Triplet Heterotopic Pregnancy After Gonadotropin Stimulation
Heterotopic pregnancy has been traditionally considered a rare event; however, with the use of assisted reproductive technology, the incidence of heterotopic pregnancies is increasing. Diagnosing a heterotopic pregnancy can be challenging. This report describes a 30-year-old female at 11 weeks' gestation with an intrauterine twin pregnancy after gonadotropin stimulation and intrauterine insemination who presented complaining of left lower quadrant abdominal pain with constipation and cramps. The patient was empirically treated for diverticulitis but failed to respond to therapy. A heterotopic triplet pregnancy was ultimately diagnosed at laparoscopy. Heterotopic pregnancy must be considered in the differential diagnosis of abdominal pain in the first trimester, especially in patients who conceived by means of assisted reproductive technology. Surgical treatment is the most frequently used method of treatment.

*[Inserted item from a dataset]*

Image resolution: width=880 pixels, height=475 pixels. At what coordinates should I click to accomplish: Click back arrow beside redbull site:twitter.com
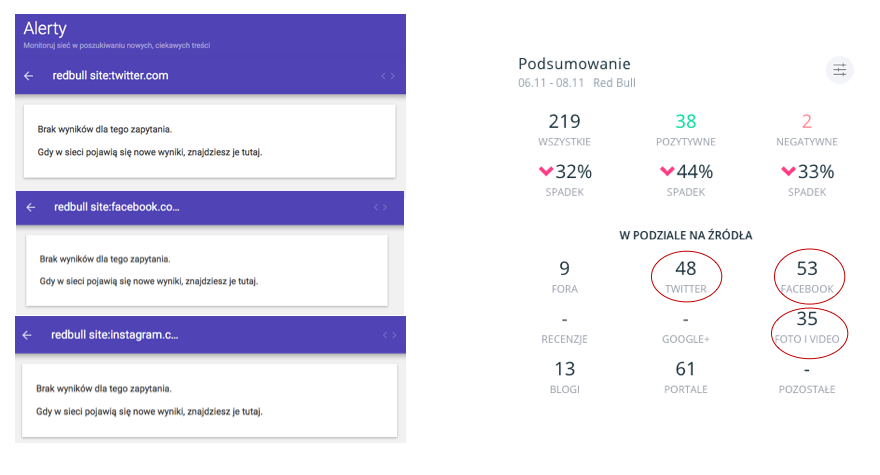[x=29, y=76]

Heterotopic pregnancy is a potentially fatal condition in which gestation occurs at two or more implantation sites: an intrauterine site and one or more extrauterine sites. It was first described in 1708 by Duverney, who reported the finding at an autopsy of a patient who died as a result of a ruptured ectopic pregnancy but also had a simultaneous intrauterine pregnancy. Heterotopic pregnancy has been reported to occur spontaneously in 1 in 30,000 pregnancies; however, with the use of assisted reproductive technology, the rate may be as high as 1 in 100 pregnancies.
Several case reports have described intrauterine twin pregnancies with concurrent heterotopic triplets or quadruplets in the early part of the first trimester. Here, we describe a triplet heterotopic pregnancy with intrauterine twins diagnosed in the late first trimester at laparoscopy after empiric treatment for diverticulitis failed to relieve the patient's symptoms.